* EXTRACTED RECORDS *

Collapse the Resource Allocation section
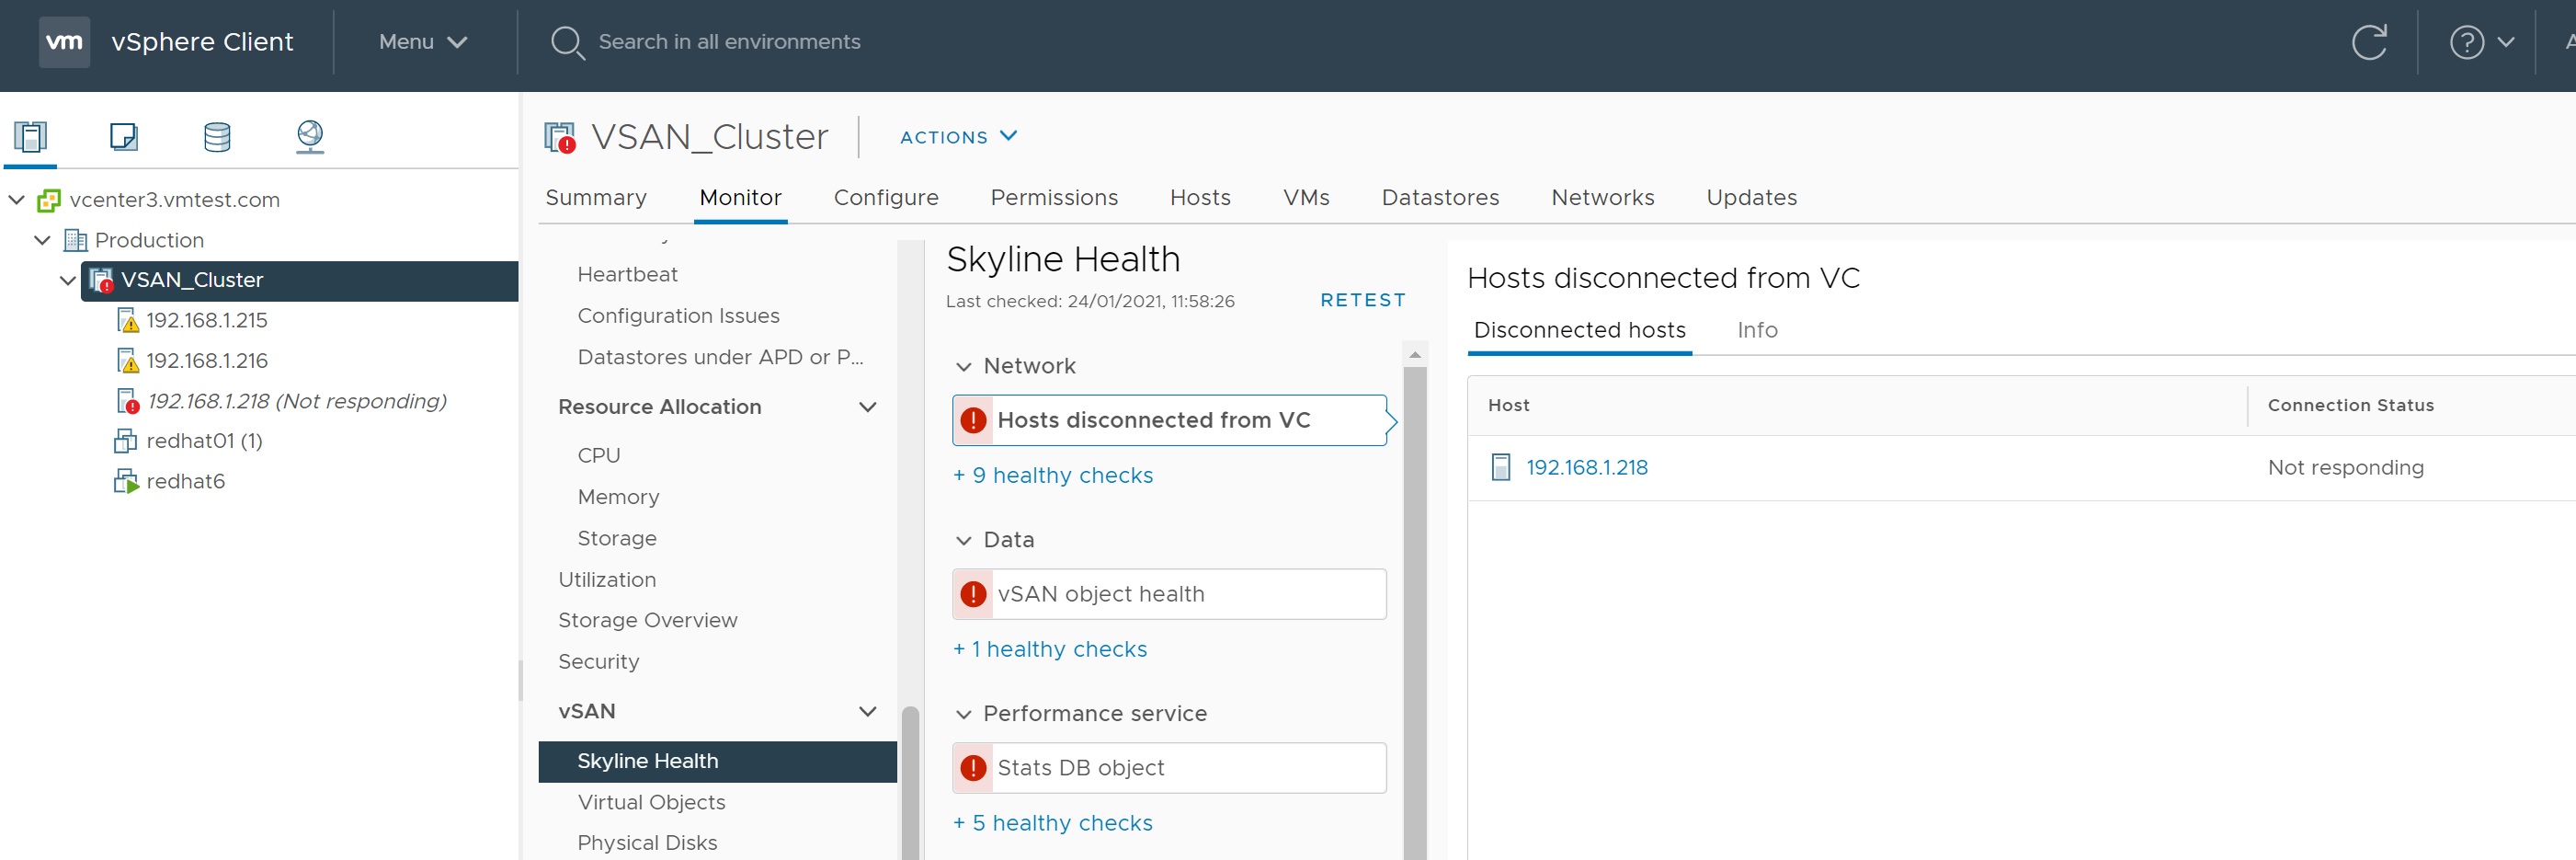 (x=867, y=407)
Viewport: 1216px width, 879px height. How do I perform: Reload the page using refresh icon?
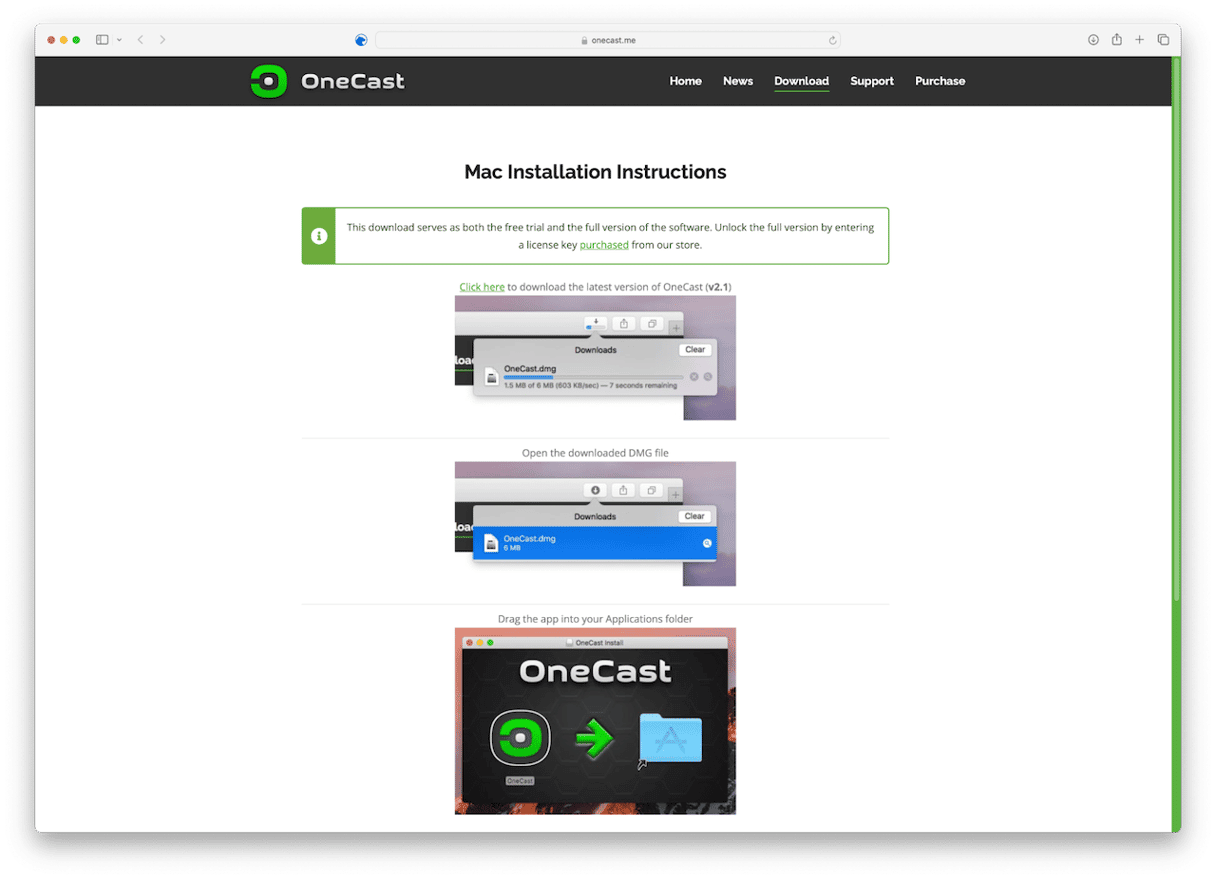(832, 40)
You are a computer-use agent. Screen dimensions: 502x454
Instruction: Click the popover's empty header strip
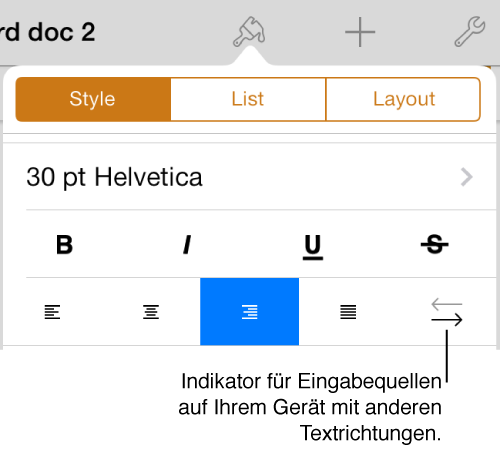[249, 138]
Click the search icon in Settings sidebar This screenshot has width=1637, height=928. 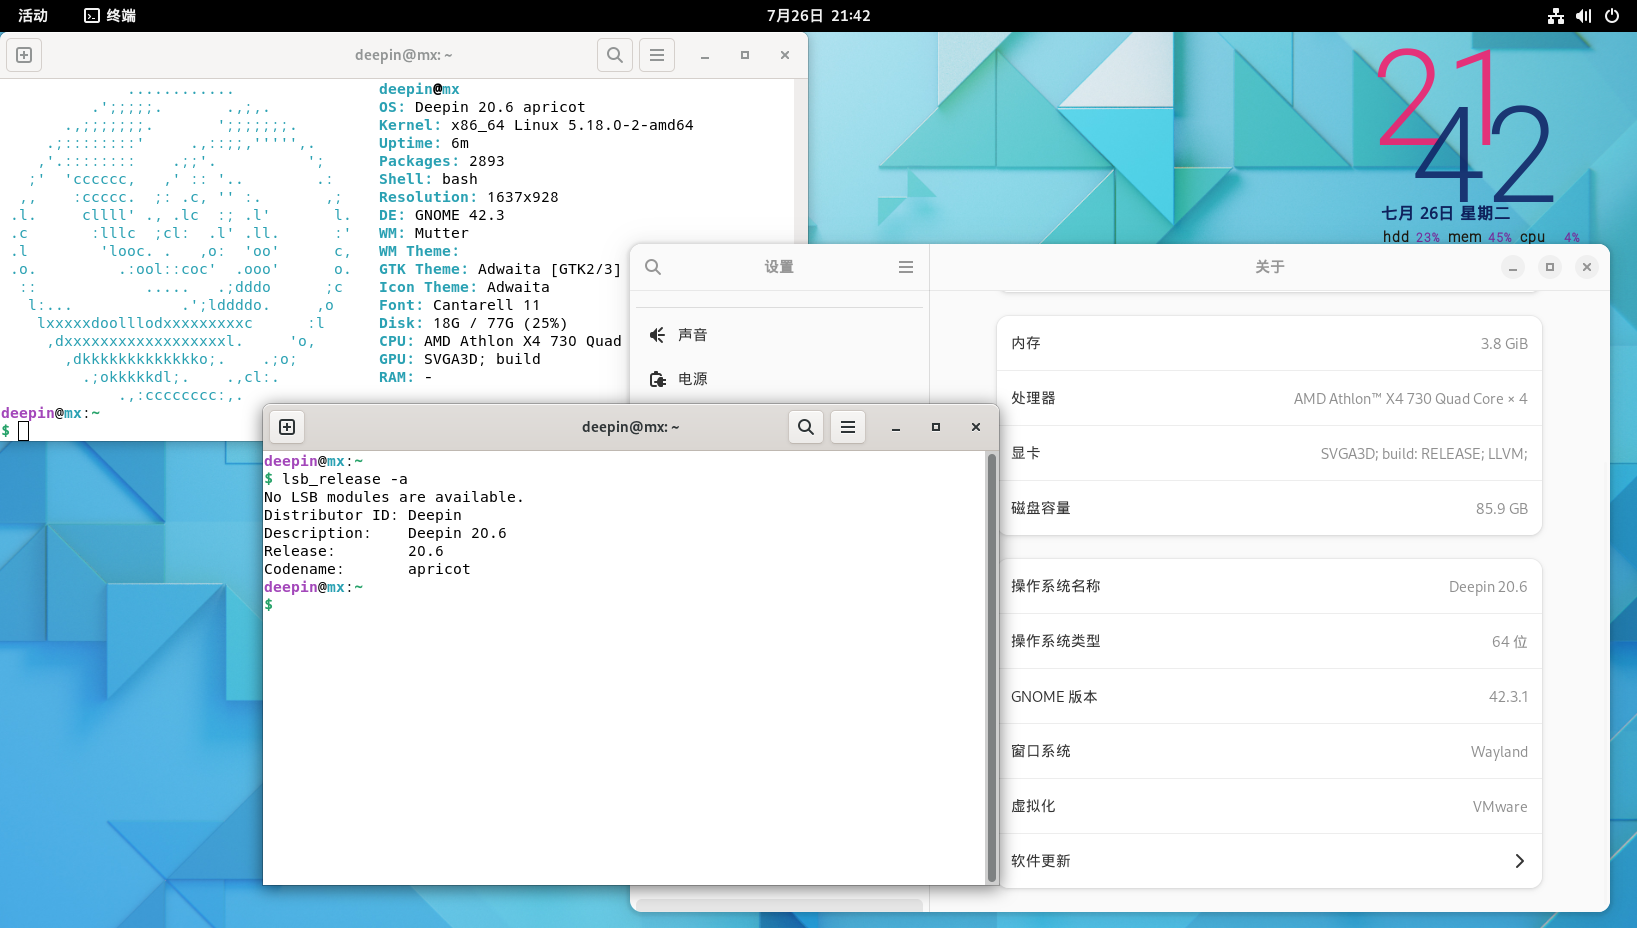(x=653, y=267)
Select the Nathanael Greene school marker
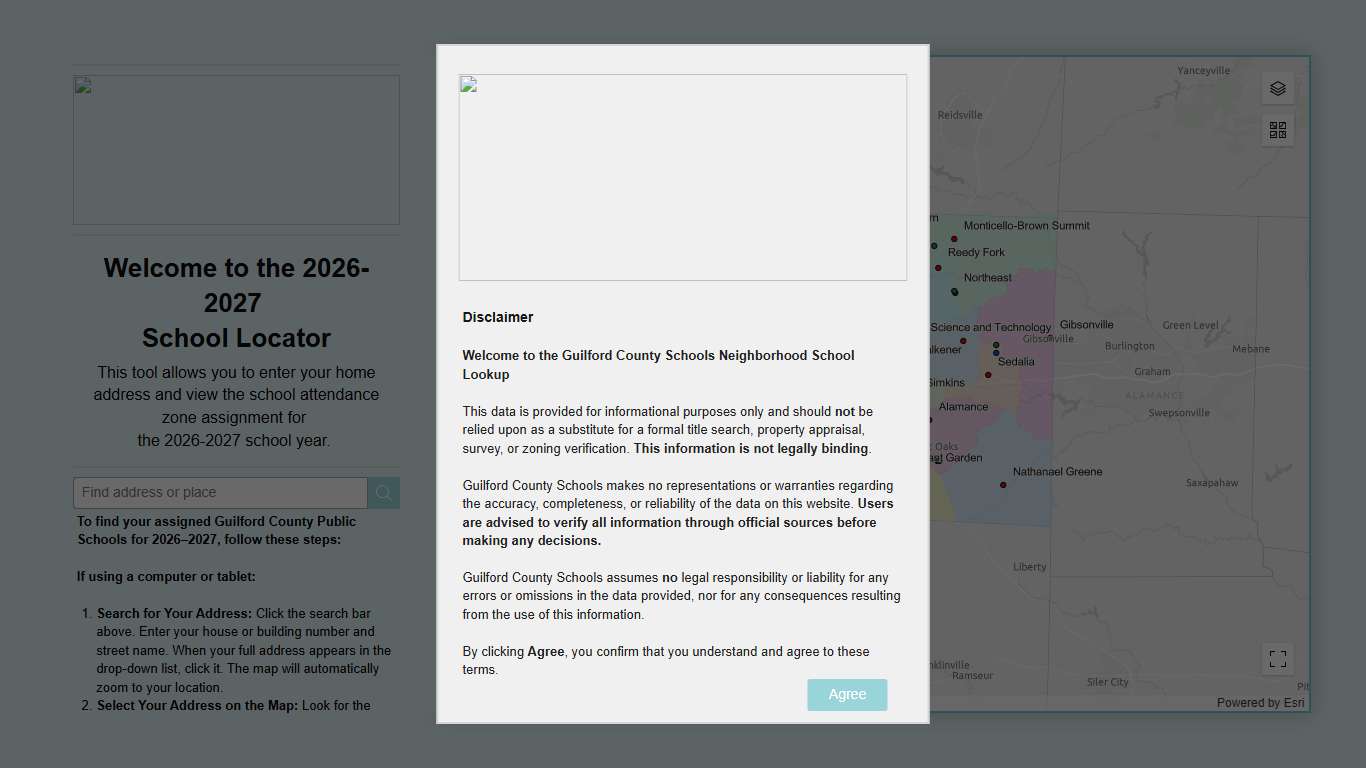The width and height of the screenshot is (1366, 768). tap(1003, 485)

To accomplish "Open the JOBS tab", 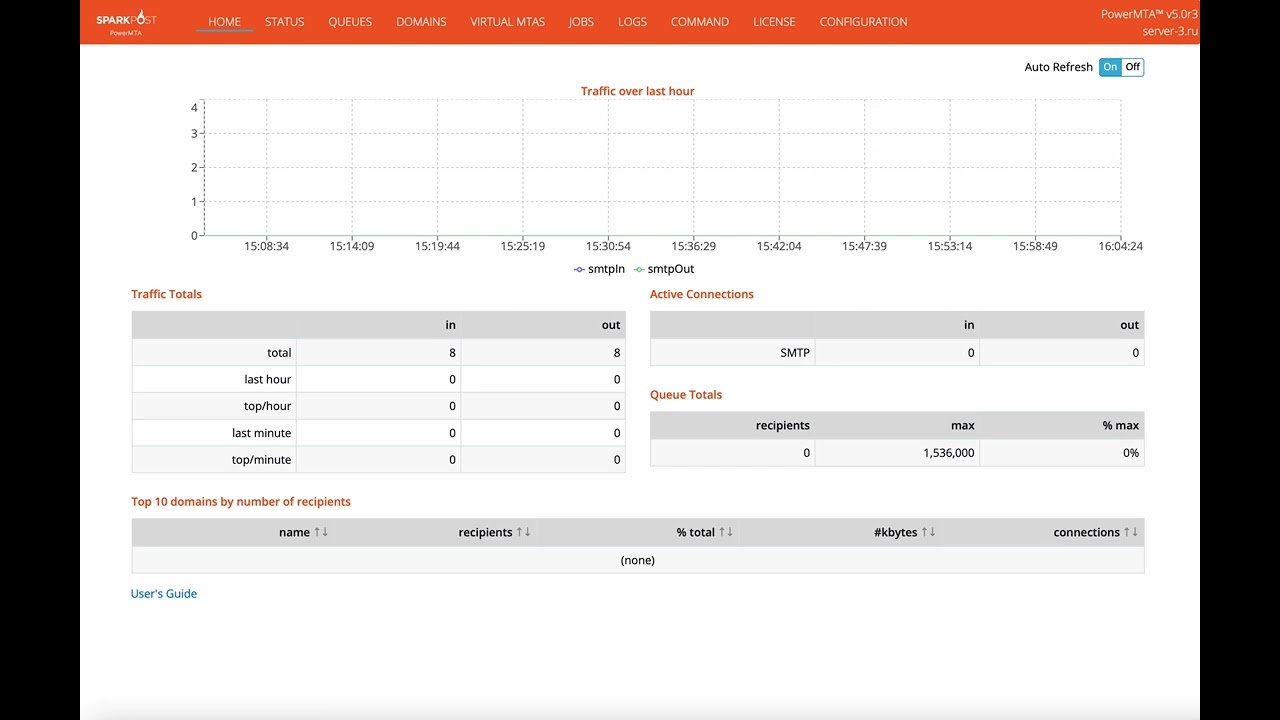I will (581, 22).
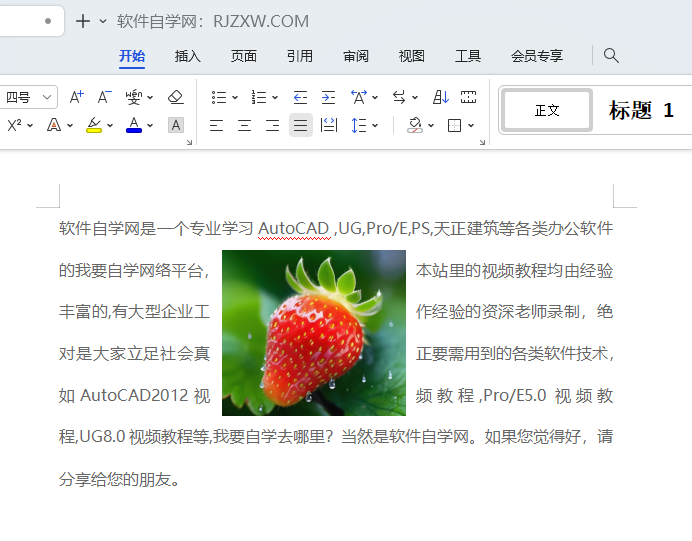Open the 审阅 tab
The height and width of the screenshot is (541, 692).
[356, 56]
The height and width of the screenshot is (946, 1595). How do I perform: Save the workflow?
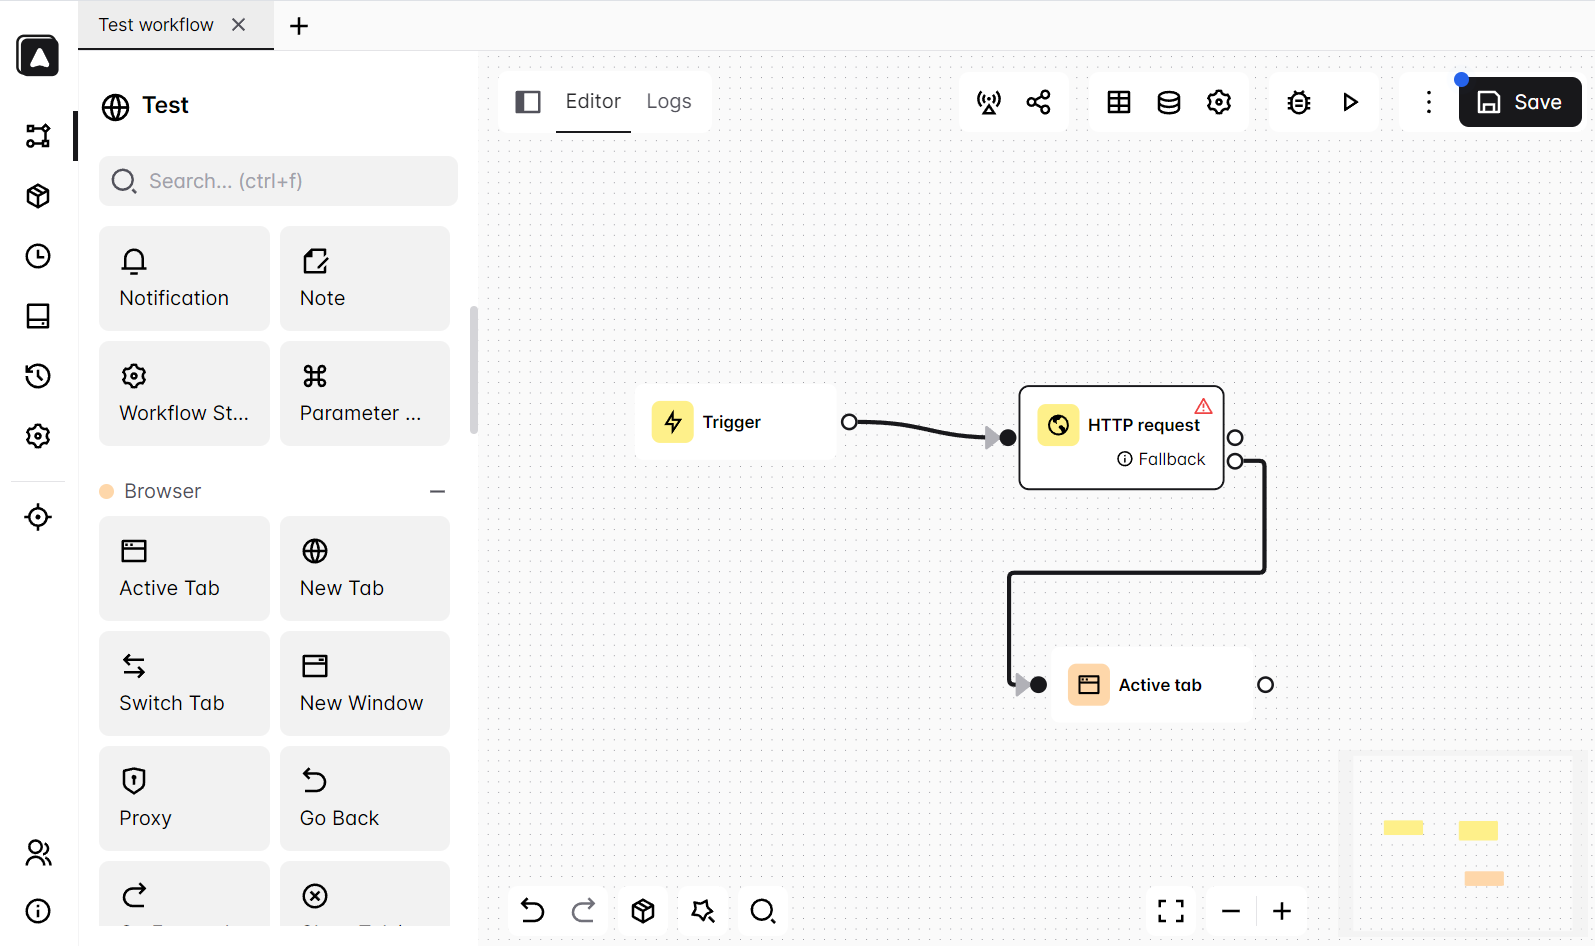[1520, 102]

* PROBLEM TO SOLVE *
All lines from the one containing "The height and width of the screenshot is (946, 1595)." through the end of the entries above must be given again exactly, with every picture omitted.

* EXERCISE OUTPUT *
The height and width of the screenshot is (946, 1595). How do I perform: Save the workflow?
[1520, 102]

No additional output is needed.